When providing the numerical value to the titles the model is predicting whether or not the title is sarcastic. The closer a title is to 1 the more likely the article title is sarcastic. Inversely, the closer the title is to 0 the more likely the title is not sarcastic. The model did a better job than I thought it would. Honestly, with the state of everything in the world I sometimes have a hard time telling if a title is sarcastic or not, so I thought the model did well. The only article that I believe the model got incorrect was the second article title it classified as sarcastic, but based on the tone of the article, itself, I do not think it is. However, 10 years go in the world of politics the need to know and specific whether or not a party candidate for the Presidency would have come across as so unnecessary that it would sarcastic, so I do understand the mistake on the model’s part.

Text generation with an RNN

Question 1: Use the generate_text() command at the end of the exercise to produce synthetic

output from your RNN model. Run it a second time and review the output. How has your RNN model been able to “learn” and “remember” the shakespeare text in order to reproduce a similar output?

Answer:

Generated Shakespear Text:

RNN models are able to learn the sequences of the letters/strings and then generate new plausible sequences for the letters/strings. First the model is able to have the strings represented by numerical values. Then it takes the first string/letter specified and will predicted/generate the next string/letter based on the learned sequence from the provided text the model.
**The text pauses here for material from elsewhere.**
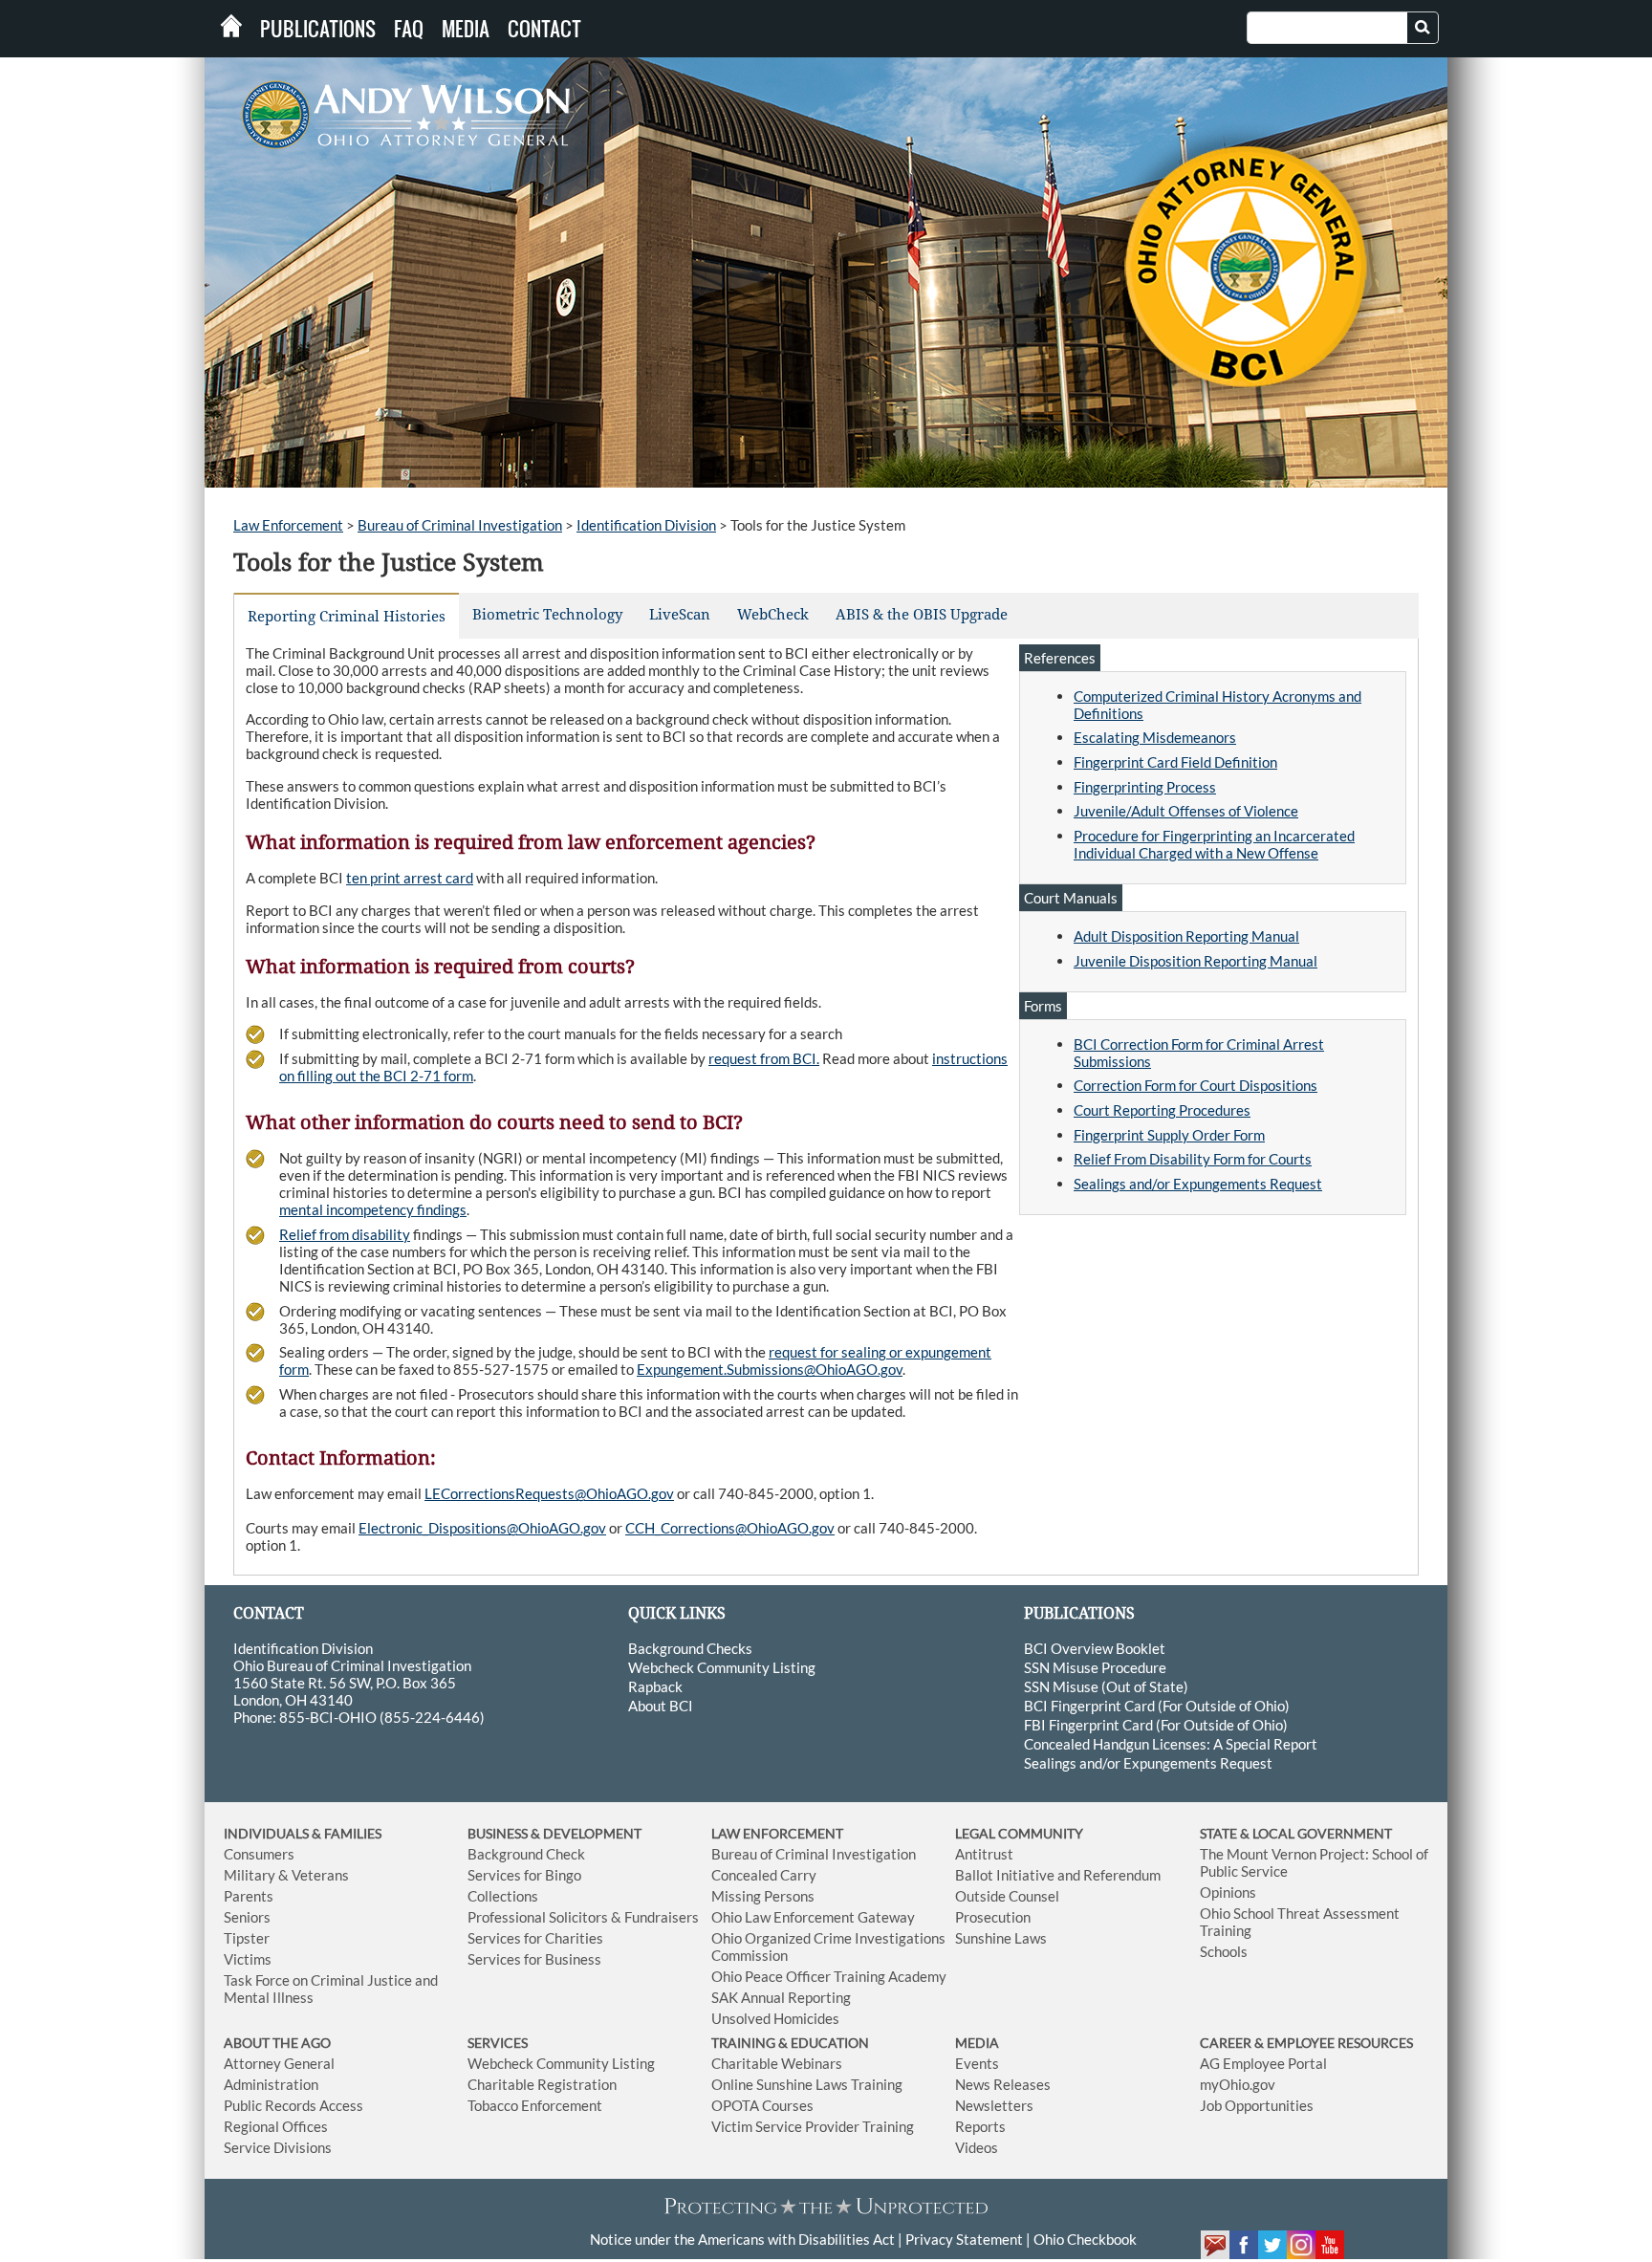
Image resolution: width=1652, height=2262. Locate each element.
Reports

Stretch Goal: Harry Potter Generated Text

The Harry Potter text for the most part does not make sense and has words that do not even exist; however, an aspect that really surprised me was that when predicting dialogue between characters it was able to still get across the attitude of the characters that they have towards each other. The model should definitely be run for more epochs and probably have the model layers be adjusted a little.

Neural machine translation with attention

Question 1: Use the translate() command at the end of the exercise to translate three sentences

from Spanish to English. How did your translations turn out?

Answer:

It did not go very well, which makes sense to me. Throughout Arabic class at College it has always been painfully obvious when someone tries to use Google Translate for assignments, because it does not understand the aspects of the word that have to do with culture or even if you have words that can appear to mean the same thing but they are used in different contexts.